Living as People of Hope: Faith, Hope & Vision for 21st Century Europe
Author:  Jeff Fountain
Publisher:  Initialmedia, 2005
ISBN:  9 07431 950 5

Book Review by  Richard Tiplady, British Director, European Christian Mission (originally appeared on the Global Connections website, December 2005).

All too often, writing about the mission needs of Europe can invoke one of two responses.  Sometimes the answer is that Europe is a Christian continent, so why do we need to send missionaries there?  Frankly, how anyone can still persist in this belief is staggering, but it comes nonetheless, though not, I suspect, from members of Global Connections, who are switched on enough to have some basic awareness of global mission realities, including those in Europe.

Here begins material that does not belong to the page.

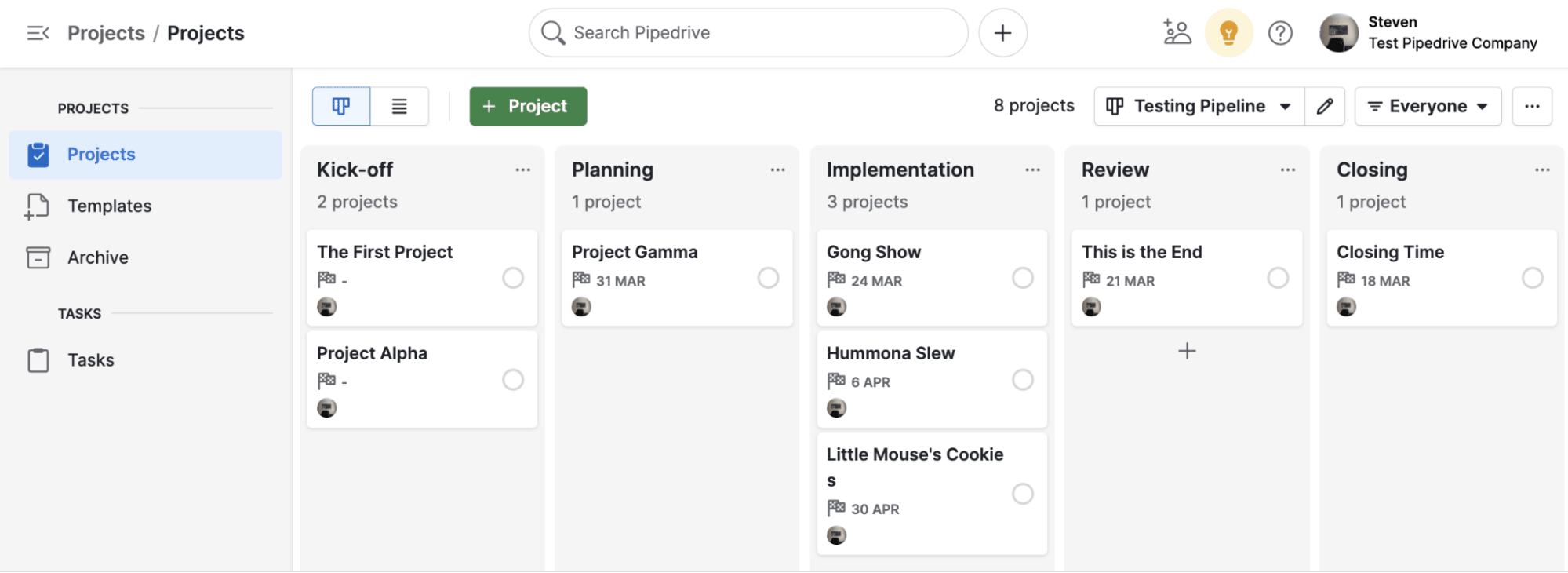Select Templates in the sidebar
The width and height of the screenshot is (1568, 573).
pos(109,206)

The opposite reaction is that Europe is just too hard, and that its people are not interested in the gospel.  Certainly, post-materialistic secular post-modern new-age post-Christian neo-pagan Europe (phew!) presents a tough challenge to those who want to bring the good news of Jesus Christ to its people.  But Jeff Fountain, Europe Director of YWAM, presents good reasons for having hope in the future of the gospel in Europe in his new book, Living As People of Hope.

The book is split into two sections. The first section, with 6 short stories, focuses on Fountain’s encounter with a neo-pagan in Budapest, and how this clearly affected his outlook on Europe and the missionary challenge it presents.  The second section, of ten imperatives or commands, gives an outline of Fountain’s ideas about how Europe will be reconfronted with the gospel.  To be honest, I think Fountain overstates a few of the lessons he learned from his neo-pagan, and I’m not sure how that material relates to the ten imperatives, but it’s a good story anyway.

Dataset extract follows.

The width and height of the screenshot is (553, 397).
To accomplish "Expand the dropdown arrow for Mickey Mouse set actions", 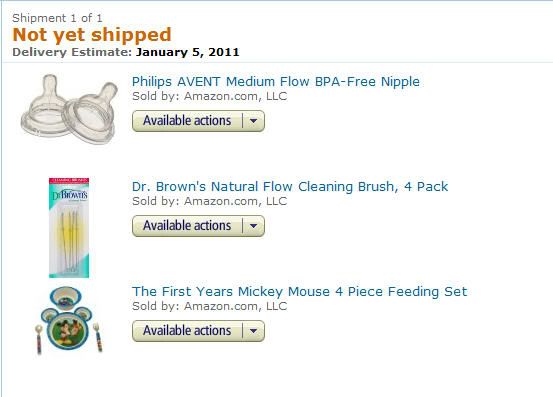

The core of Living As People of Hope is found in the ten imperatives, and it is these that make this book the best current introduction for the general Christian reader to the subject of mission in Europe in the twenty-first century (another reason why this book needs a UK publisher). These break down into five different categories:

1. Two (Ask!… what is God’s will for Europe and Reject!… the enemy’s propaganda) confront the mindset that Europe is too tough for God.

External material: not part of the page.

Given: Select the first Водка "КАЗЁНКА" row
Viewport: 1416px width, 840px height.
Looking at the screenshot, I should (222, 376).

2. Two (Recognise!… what God has done in the past and Admit!… honestly the sins of the church) remind us that it is important to have an accurate sense of history when thinking about the gospel and the church in Europe.

3. Two (Face Up!… to the truth about the present, and Look!… at what God is up to) challenge us to admit both the difficulties but also the encouragements that we find as we look at Europe today.

4. One (Recover!… the gospel of the Kingdom) – probably the best chapter in the book – does exactly what it says on the tin.

5. And three (Embrace!… our Responsibility And Role, Transplant!… the church into the 21st Century and Synergise!… locally, nationally, regionally) outline Fountain’s views about the main elements of a missionary strategy for Europe (if I use as much missiological jargon as possible, this includes integral/holistic mission, social transformation, marketplace theology, emerging church, and partnerships).

There are loads of books coming onto the market addressing the topic of the missionary challenge of the West.  Most of them are very good, but written at a fairly high level.  Fountain’s book is one of the few I would recommend for the general reader.  That’s why it’s a shame that it hasn’t found a UK publisher.